*Page extract:*
+++++
Posted: 23 Jun 2016, 21:44
by viking60
Redhat is leaving its Linux competitors behind due to expectations for OpenStack.
That represents an 18 % increase year-over-year.

Large single deals over 1 million $ was 45 and that is an increase of 50 %.

The CEO of Redhat is very optimistic for the Redhat Openstack platform:
Whitehurst spent a lot of time on the call talking about the Red Hat OpenStack Platform (OSP). He noted that Red Hat today has hundreds of production deployments across the globe and even more proof-of-concepts are underway including recent wins with Cambridge University, Paddy Power Betfair, FastWeb, NASA JPL, and Produbon, the IT services division of Santander Bank.


In the serious server market Linux is still the leading option (Redhat being the leading company in that segment):

"If you look at something like Hadoop, I think it would be very, very, very rare to find a Hadoop workload that is running on Windows; it is 90 percent Linux," Whitehurst said. " If you look at containers right now, 100 percent are on Linux because it's Linux-native technology. "
+++++
*Extracted data:*
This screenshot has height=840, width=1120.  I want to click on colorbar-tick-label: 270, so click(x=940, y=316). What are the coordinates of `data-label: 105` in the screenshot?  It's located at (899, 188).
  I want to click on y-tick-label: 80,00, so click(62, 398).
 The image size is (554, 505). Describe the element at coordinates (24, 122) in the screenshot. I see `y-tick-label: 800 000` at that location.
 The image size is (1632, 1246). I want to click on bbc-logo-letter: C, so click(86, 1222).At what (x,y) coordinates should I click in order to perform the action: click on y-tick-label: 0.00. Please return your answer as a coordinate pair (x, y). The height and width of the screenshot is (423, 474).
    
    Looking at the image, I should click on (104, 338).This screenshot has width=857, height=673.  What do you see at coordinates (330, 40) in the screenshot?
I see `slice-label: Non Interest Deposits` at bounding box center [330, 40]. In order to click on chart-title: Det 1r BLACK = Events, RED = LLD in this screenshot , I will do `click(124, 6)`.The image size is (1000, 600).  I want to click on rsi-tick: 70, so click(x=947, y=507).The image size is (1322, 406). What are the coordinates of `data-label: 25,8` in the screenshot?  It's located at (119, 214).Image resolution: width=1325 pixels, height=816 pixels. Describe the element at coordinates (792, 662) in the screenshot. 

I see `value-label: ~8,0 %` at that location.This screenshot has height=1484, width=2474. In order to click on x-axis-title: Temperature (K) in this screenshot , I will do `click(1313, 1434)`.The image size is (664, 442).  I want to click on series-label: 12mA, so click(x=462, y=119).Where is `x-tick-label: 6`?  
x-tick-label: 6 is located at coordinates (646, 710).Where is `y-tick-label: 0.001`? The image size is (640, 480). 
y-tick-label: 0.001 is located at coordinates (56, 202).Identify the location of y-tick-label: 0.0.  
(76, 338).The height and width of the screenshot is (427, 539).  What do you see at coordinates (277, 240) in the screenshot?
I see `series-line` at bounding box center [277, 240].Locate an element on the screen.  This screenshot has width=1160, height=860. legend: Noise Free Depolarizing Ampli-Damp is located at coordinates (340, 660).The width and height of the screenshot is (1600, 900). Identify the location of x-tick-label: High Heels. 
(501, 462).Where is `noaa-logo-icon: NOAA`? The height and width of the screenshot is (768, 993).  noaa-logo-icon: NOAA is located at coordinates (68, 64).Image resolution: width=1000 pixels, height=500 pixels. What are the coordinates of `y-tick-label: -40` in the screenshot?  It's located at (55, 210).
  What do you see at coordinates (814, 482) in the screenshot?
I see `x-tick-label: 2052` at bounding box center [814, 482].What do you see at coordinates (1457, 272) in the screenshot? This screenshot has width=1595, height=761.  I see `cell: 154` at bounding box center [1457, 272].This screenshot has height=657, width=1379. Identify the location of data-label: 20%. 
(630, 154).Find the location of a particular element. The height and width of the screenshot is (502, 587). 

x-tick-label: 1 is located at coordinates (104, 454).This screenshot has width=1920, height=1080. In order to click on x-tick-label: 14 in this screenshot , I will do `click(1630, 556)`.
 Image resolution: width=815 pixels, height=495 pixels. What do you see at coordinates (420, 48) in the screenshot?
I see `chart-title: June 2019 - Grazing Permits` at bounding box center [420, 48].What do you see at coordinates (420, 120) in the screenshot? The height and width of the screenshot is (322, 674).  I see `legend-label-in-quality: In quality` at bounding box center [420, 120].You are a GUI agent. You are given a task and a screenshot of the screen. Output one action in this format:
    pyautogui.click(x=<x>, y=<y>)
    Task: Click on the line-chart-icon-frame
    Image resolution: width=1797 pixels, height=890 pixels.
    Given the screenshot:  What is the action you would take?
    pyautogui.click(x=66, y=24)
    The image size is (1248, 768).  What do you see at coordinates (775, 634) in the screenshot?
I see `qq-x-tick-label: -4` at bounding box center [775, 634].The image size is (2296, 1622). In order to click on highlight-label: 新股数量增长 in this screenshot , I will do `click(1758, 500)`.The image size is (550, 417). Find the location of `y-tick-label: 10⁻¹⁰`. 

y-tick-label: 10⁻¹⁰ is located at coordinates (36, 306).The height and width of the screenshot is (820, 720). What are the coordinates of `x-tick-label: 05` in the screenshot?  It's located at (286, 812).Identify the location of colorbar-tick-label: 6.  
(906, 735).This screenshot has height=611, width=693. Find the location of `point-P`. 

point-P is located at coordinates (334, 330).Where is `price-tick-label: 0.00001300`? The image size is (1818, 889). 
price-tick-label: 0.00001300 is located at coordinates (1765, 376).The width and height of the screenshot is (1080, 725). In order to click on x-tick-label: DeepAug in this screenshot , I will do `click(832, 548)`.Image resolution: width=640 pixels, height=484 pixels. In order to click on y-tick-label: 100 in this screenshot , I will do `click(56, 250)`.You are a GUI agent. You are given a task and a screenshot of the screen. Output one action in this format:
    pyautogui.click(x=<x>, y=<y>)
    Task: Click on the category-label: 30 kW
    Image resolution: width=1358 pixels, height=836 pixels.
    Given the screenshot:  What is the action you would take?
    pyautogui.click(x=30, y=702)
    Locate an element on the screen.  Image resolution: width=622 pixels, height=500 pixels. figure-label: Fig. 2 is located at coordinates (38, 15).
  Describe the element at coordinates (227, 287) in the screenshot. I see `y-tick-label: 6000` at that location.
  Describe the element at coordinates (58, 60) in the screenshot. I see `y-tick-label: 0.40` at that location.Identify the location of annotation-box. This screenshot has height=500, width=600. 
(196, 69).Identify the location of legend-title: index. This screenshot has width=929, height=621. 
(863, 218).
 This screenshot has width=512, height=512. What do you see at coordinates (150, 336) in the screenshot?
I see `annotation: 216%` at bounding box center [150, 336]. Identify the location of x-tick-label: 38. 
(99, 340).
+++++
*Explore the material:*
a – Transcribe the Red Hat post from "Large single deals" up to and including "of Santander Bank.".
b – According to the Red Hat post, how many large single deals over 1 million $ were there?
c – Resume the Red Hat post after its last sentence.
The lines have nothing to do with the Red Hat post.

*Exercise responses:*
a –
Large single deals over 1 million $ was 45 and that is an increase of 50 %.

The CEO of Redhat is very optimistic for the Redhat Openstack platform:
Whitehurst spent a lot of time on the call talking about the Red Hat OpenStack Platform (OSP). He noted that Red Hat today has hundreds of production deployments across the globe and even more proof-of-concepts are underway including recent wins with Cambridge University, Paddy Power Betfair, FastWeb, NASA JPL, and Produbon, the IT services division of Santander Bank.

b – 45

c –
More here

Re: RedHat Grows 1Q17 Revenue to $568M

Posted: 23 Jun 2016, 22:17
by R_Head
Good news for the community.

Re: RedHat Grows 1Q17 Revenue to $568M

Posted: 24 Jun 2016, 08:58
by viking60
It is likely that the success is somewhat due to the documented shortcomings of closed software. It can be tampered with to spy on you and various governments can instruct the software companies to implement backdoors.

That is a risk that the coorporate world has to eliminate They cannot accept a general ensurance that the companies are very trustworthy -just because they say so....

Re: RedHat Grows 1Q17 Revenue to $568M

Posted: 24 Jun 2016, 16:16
by R_Head
Corporations are all in the "insurance"; the box comes with a seal of approval. As a cost measure, their IT is outsourced. I say, security wise, you have to do your own and that is outsourced too. Corporations frown upon IT because the Bigwigs are cluless of their function. In the US is kind of a janitor service... pesky IT nerds/geeks.

The easiest way to hack any system is through the physical way. Most have a very lame physical security infrastructure in place and spend millions building a castle in the cyber space. How often you see RJ45 connectors on the open, inside the facility and if you plug a device nobody says anything?